With distinctive use of red bricks the building is in Edwardian Baroque style . In 1903 the Old baths were demolished and a new building came up with improved facilities with segregated male and female slipper baths.
The Australiasian Report of re-opening of Melbourne City Baths. On 26th March 1904
“CITY OF MELBOURNE BATHS.
The opening of the new City baths, situated at the corner of Swanston and Victoria streets, Melbourne, took place at noon. The ceremony was brief. Alderman l’ratt, representing the health committee of the City Council, handed the key to the Lord Mayor of Melbourne, who responded suitably. The baths cost 18000 pounds and is amongst the best public, ones in the world. The men’s bath measures 100 x 32 feet. In the evening a large number of people accepted the invitation of the Lord Mayor and Lady M’Laeharn to witness an aquatic entertainment given by the Victorian Amateur Swimming Association. The entertainment was intended as an inauguration of the baths, which were thrown open for inspection by the guests for half an hour before the programme was started. There were present most of the representative men of the city, and among them the state Premier (Mr. Pentl. The new City baths contain, in addition to the men’s bath, women’s swimming bath 50ft. x 20ft., eight men’s first-class slipper baths, three spray baths, eight second-class slipper baths, three spray baths eight women’s first-class slipper baths, three spray baths, eight second-class slipper baths, three spray baths; Turkish and vapour baths, Jewish Mickvah bath, and laundry establishment. The swimming baths are supplied with hot water during winter months. “
The new Building was officially opened by The Lord Mayor Sir Malcolm D McEacharn on23rd March 1904. The building included a swimming pool, public wash house, family bathroom, and segregation of male and female facilities. Class distinction also was apparent with second class baths in the basement and first class baths on the main floor. There were also Turkish and vapour baths, a Jewish ceremonial bath and a laundry.

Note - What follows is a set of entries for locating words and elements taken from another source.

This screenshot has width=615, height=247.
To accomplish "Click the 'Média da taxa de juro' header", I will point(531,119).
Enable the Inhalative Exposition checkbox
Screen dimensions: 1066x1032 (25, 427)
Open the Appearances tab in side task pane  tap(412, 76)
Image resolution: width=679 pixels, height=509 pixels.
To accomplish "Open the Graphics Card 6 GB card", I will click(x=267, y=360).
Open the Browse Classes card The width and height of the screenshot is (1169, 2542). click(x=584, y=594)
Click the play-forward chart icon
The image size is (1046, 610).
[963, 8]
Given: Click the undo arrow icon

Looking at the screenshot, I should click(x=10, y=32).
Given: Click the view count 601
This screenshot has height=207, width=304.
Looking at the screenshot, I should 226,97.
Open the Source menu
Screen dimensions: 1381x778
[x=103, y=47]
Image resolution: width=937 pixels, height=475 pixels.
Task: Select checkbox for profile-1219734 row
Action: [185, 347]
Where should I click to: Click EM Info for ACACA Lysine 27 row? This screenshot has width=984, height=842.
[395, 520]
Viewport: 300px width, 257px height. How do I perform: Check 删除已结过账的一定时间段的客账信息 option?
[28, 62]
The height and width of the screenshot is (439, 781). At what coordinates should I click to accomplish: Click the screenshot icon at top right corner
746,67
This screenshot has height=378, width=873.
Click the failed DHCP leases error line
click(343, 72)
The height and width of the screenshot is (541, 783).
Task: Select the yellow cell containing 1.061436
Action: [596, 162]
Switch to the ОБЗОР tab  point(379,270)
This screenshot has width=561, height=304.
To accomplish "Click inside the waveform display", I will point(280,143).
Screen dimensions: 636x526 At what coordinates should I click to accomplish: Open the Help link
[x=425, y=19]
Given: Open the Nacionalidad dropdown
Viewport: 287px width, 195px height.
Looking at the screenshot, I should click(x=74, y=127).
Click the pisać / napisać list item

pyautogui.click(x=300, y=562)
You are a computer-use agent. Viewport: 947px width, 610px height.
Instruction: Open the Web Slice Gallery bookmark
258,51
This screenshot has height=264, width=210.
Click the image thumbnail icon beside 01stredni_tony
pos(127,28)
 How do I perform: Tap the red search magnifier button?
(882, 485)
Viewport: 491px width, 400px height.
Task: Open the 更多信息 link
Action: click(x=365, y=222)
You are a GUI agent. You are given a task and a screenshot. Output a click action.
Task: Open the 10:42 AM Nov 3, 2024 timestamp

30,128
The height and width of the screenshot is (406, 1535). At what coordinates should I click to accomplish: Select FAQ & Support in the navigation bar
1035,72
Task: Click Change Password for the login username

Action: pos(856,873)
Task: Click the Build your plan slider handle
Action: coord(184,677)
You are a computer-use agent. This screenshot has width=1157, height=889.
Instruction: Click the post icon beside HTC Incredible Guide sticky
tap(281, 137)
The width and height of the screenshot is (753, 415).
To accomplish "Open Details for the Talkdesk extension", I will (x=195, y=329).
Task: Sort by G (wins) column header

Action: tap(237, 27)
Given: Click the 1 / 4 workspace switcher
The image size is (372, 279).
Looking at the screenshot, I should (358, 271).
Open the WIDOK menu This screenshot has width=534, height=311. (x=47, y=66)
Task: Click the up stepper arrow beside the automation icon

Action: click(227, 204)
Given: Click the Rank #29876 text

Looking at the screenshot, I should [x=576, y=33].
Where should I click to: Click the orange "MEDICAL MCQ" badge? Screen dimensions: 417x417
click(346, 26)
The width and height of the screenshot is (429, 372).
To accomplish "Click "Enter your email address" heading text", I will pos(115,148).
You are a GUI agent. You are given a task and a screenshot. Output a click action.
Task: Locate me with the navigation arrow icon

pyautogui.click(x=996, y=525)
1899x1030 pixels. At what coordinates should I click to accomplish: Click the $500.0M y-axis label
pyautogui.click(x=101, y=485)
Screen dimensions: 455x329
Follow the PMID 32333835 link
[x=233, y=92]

Introduction of mixed baths in 1947 and Olympic Games in 1956 increased the popularity of Melbourne City Baths. After the Olympic Games the patronage has risen to around 300000 people.
By the 1970’s patronage had declined and Melbourne City Council decided to demolish the Building. But the Builders’ Labourers’ Federation prevented the demolition by designating the area as Workers pool.
The baths have undergone a major renovation in 1983. After a $4Million renovation the baths were officially opened on 14th August 1983. The building is listed in Victorian Heritage Register.